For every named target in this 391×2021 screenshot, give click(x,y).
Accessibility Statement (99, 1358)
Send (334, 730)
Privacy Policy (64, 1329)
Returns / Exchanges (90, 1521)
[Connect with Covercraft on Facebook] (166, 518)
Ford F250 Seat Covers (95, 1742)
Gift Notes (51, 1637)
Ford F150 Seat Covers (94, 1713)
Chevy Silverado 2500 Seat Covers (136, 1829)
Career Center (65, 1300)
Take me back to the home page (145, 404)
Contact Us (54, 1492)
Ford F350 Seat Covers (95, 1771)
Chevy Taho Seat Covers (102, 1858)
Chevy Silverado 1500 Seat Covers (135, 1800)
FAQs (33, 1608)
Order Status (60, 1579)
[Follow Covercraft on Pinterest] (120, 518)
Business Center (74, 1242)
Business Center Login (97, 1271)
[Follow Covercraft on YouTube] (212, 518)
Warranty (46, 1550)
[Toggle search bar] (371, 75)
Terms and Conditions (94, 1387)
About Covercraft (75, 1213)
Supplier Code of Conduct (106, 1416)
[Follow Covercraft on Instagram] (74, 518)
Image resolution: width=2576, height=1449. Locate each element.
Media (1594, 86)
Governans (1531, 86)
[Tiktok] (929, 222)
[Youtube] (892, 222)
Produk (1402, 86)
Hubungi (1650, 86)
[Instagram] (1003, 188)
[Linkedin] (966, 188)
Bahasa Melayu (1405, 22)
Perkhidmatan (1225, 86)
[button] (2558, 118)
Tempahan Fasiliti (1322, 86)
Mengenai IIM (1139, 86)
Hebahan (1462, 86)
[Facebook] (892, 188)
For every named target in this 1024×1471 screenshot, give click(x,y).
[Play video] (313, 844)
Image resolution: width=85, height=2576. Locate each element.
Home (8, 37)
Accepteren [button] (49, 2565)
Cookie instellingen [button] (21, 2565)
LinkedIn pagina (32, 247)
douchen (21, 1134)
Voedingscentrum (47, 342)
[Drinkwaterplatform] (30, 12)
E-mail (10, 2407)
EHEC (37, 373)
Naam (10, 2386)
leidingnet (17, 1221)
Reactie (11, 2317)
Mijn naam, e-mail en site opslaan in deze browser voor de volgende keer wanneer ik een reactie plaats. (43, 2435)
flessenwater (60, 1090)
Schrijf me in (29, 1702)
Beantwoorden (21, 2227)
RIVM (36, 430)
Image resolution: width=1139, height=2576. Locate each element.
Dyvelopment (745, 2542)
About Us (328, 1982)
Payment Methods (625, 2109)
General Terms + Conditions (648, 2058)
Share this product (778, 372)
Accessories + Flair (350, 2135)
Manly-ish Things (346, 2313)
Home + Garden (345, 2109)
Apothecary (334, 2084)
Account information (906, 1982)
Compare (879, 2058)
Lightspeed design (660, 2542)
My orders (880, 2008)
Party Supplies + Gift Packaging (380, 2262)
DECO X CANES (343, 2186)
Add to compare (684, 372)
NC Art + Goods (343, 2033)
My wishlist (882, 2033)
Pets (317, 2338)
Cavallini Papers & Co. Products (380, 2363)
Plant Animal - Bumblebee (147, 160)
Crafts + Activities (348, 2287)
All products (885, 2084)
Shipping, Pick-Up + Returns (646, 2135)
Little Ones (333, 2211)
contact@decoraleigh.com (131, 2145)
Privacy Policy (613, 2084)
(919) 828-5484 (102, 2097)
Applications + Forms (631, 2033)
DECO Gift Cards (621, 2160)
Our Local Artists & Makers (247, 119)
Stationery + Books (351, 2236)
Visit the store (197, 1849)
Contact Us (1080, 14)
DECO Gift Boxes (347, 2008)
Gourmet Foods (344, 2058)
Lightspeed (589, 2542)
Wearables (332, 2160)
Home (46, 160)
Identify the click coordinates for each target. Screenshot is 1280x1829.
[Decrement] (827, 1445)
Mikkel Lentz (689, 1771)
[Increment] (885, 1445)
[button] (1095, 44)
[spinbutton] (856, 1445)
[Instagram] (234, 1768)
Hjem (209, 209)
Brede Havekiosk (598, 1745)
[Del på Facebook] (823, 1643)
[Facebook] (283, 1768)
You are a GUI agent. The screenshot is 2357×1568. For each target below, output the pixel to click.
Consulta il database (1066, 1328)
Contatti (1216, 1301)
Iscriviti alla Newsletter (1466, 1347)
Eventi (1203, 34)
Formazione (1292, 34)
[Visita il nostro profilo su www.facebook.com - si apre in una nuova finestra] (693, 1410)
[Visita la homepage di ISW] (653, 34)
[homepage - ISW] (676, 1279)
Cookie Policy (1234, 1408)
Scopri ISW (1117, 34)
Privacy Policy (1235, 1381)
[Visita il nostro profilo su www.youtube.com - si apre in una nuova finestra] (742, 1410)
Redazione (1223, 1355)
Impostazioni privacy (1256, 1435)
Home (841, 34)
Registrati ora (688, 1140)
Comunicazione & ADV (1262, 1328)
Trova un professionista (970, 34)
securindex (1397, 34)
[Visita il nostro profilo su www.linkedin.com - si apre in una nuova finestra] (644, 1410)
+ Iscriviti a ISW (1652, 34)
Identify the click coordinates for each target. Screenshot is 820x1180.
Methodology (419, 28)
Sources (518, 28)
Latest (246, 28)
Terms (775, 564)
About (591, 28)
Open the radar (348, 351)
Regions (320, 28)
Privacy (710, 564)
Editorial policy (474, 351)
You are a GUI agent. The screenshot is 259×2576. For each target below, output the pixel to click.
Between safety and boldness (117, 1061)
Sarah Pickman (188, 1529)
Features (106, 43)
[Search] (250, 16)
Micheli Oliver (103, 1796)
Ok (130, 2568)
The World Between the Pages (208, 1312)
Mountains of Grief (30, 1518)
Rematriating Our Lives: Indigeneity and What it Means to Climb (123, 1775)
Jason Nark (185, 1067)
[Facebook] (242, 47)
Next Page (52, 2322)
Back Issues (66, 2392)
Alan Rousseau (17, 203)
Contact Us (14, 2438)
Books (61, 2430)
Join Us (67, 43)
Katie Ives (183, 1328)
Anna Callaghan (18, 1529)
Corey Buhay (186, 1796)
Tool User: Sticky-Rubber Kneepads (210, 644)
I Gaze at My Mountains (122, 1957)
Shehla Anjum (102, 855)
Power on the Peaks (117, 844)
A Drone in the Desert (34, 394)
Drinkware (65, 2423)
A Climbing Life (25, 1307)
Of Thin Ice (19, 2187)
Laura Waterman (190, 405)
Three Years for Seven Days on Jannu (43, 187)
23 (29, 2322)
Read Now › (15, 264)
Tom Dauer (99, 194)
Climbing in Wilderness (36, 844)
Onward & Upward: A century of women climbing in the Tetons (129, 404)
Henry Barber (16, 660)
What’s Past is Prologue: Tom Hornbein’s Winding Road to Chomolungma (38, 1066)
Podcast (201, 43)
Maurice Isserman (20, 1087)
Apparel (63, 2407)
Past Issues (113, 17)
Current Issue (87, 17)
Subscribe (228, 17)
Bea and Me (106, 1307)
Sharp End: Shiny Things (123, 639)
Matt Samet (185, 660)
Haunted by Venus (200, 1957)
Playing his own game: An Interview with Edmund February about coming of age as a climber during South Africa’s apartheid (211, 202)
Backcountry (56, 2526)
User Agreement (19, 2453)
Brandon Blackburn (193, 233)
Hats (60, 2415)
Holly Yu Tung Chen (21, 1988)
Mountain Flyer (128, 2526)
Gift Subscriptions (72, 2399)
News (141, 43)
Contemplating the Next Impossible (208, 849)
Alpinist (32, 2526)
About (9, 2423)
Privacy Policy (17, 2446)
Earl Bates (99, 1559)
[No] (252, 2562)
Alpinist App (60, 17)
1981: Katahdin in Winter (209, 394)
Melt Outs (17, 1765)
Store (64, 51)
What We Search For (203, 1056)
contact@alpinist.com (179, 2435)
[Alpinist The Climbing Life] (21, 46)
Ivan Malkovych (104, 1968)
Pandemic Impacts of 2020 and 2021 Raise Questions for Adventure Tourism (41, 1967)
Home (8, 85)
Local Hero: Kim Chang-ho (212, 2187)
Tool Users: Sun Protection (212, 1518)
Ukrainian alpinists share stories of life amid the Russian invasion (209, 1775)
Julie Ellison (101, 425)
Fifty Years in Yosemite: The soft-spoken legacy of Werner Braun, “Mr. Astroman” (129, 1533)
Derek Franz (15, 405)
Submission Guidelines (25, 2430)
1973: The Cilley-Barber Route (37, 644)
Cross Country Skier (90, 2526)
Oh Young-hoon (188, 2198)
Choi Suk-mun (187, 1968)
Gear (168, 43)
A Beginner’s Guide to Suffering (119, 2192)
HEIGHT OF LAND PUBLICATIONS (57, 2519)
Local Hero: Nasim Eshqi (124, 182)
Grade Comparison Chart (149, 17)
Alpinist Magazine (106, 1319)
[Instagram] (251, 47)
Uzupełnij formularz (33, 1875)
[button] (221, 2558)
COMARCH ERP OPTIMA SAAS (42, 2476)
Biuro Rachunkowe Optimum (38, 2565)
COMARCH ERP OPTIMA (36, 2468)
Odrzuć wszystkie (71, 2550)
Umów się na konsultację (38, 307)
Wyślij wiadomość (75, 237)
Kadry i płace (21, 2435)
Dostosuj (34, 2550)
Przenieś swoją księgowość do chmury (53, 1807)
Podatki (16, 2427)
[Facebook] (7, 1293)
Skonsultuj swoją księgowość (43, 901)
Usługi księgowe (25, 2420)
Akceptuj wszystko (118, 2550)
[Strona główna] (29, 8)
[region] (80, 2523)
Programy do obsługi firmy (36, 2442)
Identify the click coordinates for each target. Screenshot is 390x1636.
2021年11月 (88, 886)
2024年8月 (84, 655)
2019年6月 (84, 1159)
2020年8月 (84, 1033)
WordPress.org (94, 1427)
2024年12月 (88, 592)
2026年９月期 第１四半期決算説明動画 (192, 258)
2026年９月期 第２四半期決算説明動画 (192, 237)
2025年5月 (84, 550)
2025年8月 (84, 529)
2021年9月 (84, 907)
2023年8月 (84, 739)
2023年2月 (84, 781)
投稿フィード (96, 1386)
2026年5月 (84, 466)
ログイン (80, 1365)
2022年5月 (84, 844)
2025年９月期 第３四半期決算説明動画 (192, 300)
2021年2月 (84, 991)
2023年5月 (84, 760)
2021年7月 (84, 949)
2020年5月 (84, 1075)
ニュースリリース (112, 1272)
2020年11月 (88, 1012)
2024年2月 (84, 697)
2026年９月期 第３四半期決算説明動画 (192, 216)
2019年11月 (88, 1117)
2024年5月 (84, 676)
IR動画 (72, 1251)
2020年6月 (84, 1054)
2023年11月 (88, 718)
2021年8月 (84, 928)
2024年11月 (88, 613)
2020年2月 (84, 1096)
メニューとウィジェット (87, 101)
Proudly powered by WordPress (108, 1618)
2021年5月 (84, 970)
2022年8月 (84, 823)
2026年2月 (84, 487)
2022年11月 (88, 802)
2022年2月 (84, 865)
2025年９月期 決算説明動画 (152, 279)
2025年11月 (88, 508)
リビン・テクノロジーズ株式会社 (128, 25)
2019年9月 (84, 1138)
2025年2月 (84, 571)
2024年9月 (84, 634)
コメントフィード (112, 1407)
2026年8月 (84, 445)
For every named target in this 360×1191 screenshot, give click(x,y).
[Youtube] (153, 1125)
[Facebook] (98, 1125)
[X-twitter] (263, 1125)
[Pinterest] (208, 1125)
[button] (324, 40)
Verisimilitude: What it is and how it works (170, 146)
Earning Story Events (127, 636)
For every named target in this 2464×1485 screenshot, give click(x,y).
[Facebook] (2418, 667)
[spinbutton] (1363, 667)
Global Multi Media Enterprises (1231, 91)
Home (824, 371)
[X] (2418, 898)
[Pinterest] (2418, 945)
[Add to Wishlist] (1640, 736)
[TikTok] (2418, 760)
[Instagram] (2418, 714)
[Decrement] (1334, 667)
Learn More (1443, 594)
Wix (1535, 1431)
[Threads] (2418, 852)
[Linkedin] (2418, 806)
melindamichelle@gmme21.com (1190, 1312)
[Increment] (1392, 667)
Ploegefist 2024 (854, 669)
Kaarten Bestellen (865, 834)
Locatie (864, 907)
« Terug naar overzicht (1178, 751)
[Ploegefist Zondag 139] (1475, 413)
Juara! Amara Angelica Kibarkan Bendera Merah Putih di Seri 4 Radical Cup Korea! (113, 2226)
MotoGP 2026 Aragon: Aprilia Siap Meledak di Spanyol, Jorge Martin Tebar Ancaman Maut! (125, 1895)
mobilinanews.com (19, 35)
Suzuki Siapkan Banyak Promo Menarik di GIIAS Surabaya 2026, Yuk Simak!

→ **EXERCISE BRIEF**:
All lines above with the word "output" need to be reported.

→ **ANSWER SPACE**:
You are a GUI agent. The screenshot is 2357×1568. For each target below, output the pixel to click.
You are a GUI agent. The screenshot is 259×2576. For each target below, output the pixel to click.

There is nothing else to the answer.